22 Ekim 2016

Kıbrıs’ın çözümü taksim -2

Kıbrıs'ta demografik hatalar
Batılılar Kıbrıs'ta Türklerle Rumları “aynı milletin iki ayrı parçası” gibi addetmeyi ve çözüm çarelerini buna göre ortaya koymayı gafletleri sebebiyle yapmıyorlar. Bu bir kurnazlığın mahsûlüdür.

Türklerle Rumların bir millet sayılmak için hiçbir müşterekleri mevcud değildir. Buna rağmen şu iki topluluk arasında “Zoraki bir Nikâh” akdetmeye çalışan batılılar, tarih önünde çifte standart takib etmek ithâmından kurtulamazlar.

Küçücük Çekoslovakya'yı yarım asırdan beri beraber yaşamış ve aralarında hiçbir kavga çıkmamışken, bugün iki devlet hâline ifrağ etmiş olanlar, bu batılı siyasetçiler değil midir? Buradaki munsifâne tutumu Yugoslavya'nın yıkılmasında hemen değiştirmişlerdir.

Bir Bosna'nın müstakil olmak hususundaki taleplerini Sırpların kanla boğmasına seyirci kalanlar da aynı batıklardır. Bu, Bosna-Hersek halkının Müslüman olmalarından başka bir sebeble kâbil-i izah değildir.

Bosna Müslümanları için oradaki kıtâlin batıklarca önlenmesinin bedeli, Hırvat-Boşnak federasyonunda “bir azınlık haline getirilmek” olmuştur. Acaba Hırvatlarla birleşmek hâlinde, Bosnalılar ekseriyet olsaydı batılılar bu yola giderler miydi? Gitmeyecekleri bilâhare Kosova'da vâkî olan kıtâli çözüş şekillerinden bellidir.

Untitled-2_46

Bu tecrübelerin ışığında Kıbrıs ihtilâfına bakıldığında orada kıyılmak istenen zoraki nikâhın sebebinin Müslüman Türk unsurunun, Rumlar karşısında az sayıda olmalarıyla kabil-i izahtır.

Evet, Kıbrıs'ta Müslüman Türkler azınlıktadır.
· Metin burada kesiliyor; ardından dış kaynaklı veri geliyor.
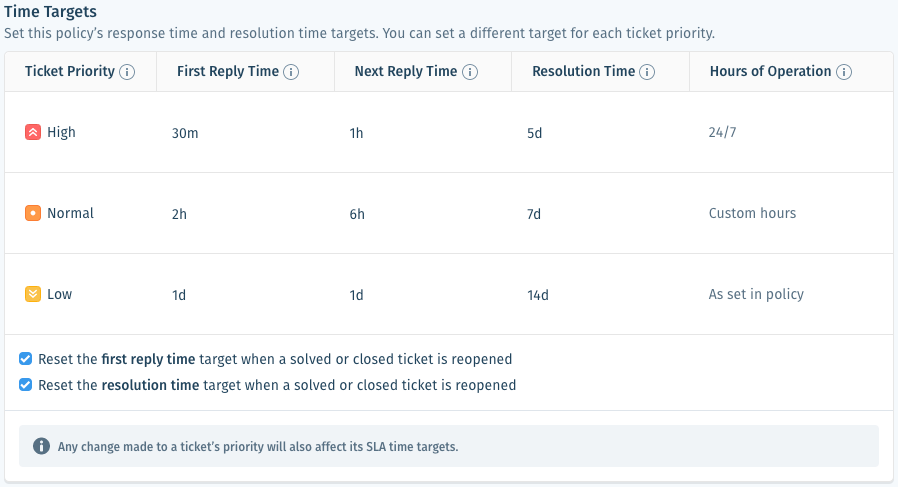The image size is (898, 487).
Task: Expand As set in policy hours dropdown
Action: point(791,294)
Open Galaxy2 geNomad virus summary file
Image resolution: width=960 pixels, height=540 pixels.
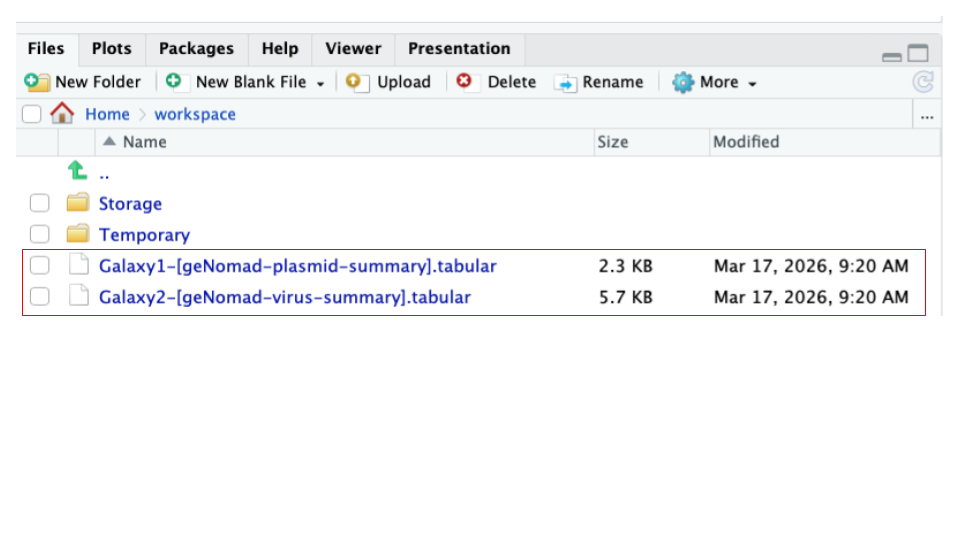pos(284,297)
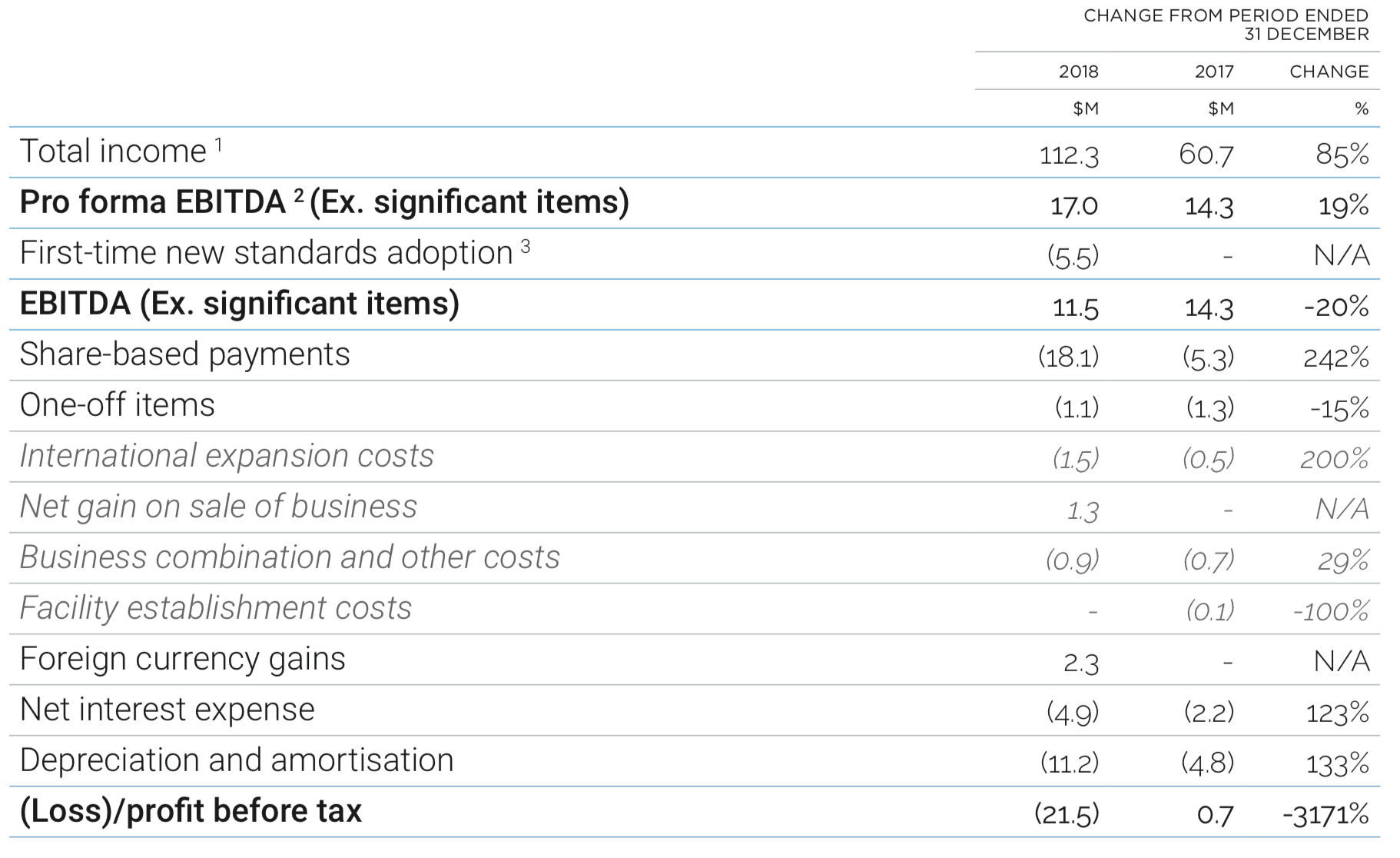Click the Depreciation and amortisation label
The width and height of the screenshot is (1400, 858).
(237, 760)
Felâketlerin kaynağı da bu azınlıkta oluştur. Ama bu realite, hangi sebeblerin neticesidir? Eyveliyetle bunun bilinmesi lazımdır. Ne gibi hatalar neticesinde Türk nüfusu azınlık durumuna getirilmiştir.

Bu hususta masaya konulması gereken en ehemmiyetli ihtilaflar, nüfusla ilgili olarak nelerdir? Şimdi biraz da onları anlatalım:

“Rum” sözü Araplardan bize intikal etmiş “Romalı” manasına bir kelime iken, bizim halkın konuşma lisânında Yunanlılarla -galat
olarak- aynîleşmiştir. “Diyâr-ı Rum” Romalıların ülkesi, yani Anadolu demektir.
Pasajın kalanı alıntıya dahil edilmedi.